**Tarefa 1:**
Transcreva sem alterações o trecho das entradas que vai da linha que contém "You are a GUI" até a linha que contém "pyautogui.click(x=648, y=24)", incluindo ambas.

**Texto fornecido:**
----------------------------------------
Por Felipe Souza, na BBC

Ruas estreitas, ladeiras e algumas vias de terra. “Ninguém quer subir o morro. Nem a Uber para ganhar dinheiro”, conta Henrique Deloste, líder comunitário da Brasilândia, distrito da periferia da zona norte de São Paulo.

A gigante dona do popular aplicativo “que liga motoristas a passageiros” vetou o acesso a diversas regiões de São Paulo. É o caso de Brasilândia e das favelas de Paraisópolis e Heliópolis, as duas maiores da cidade – localizadas na zona sul.

Quem tenta pedir um carro num desses bairros vê o recado saltar na tela: “Infelizmente, a Uber não está disponível na sua área no momento”. A empresa informou que isso ocorre nas regiões “com desafios de segurança pública”.
----------------------------------------
**Dados:**
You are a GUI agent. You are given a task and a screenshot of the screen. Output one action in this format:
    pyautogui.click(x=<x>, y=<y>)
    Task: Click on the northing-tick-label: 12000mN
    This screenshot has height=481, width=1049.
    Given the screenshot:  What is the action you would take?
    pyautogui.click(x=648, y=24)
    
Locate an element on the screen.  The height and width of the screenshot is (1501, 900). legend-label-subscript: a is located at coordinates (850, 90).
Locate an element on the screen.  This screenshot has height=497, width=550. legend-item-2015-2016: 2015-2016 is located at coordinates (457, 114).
----------------------------------------
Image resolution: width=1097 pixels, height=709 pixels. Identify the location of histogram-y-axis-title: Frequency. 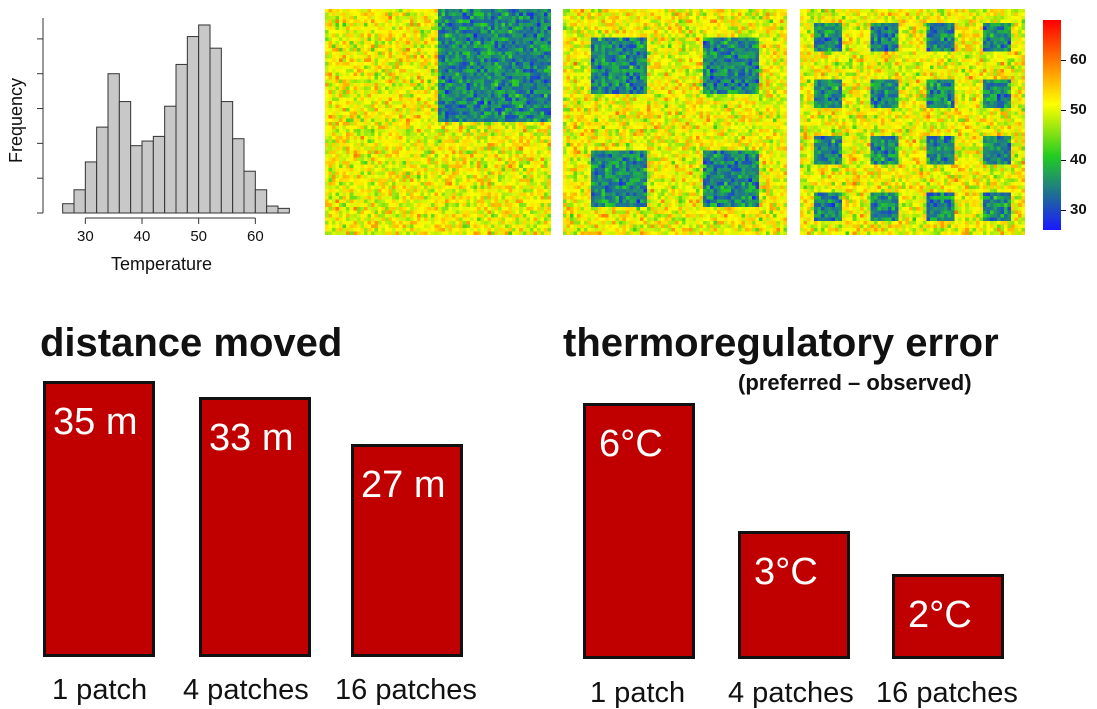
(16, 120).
----------------------------------------
**Tarefa 2:**
Responda, com base no texto sobre a Uber na periferia de São Paulo:
(a) Quem é Henrique Deloste?
(b) Quais são as duas maiores favelas da cidade citadas no texto, e em que zona ficam?
(c) Segundo a empresa, em que regiões o serviço fica indisponível?

**Resultado 1:**
You are a GUI agent. You are given a task and a screenshot of the screen. Output one action in this format:
    pyautogui.click(x=<x>, y=<y>)
    Task: Click on the northing-tick-label: 12000mN
    This screenshot has height=481, width=1049.
    Given the screenshot:  What is the action you would take?
    pyautogui.click(x=648, y=24)

**Resultado 2:**
(a) Líder comunitário da Brasilândia, distrito da periferia da zona norte de São Paulo.
(b) Paraisópolis e Heliópolis, localizadas na zona sul.
(c) Nas regiões "com desafios de segurança pública".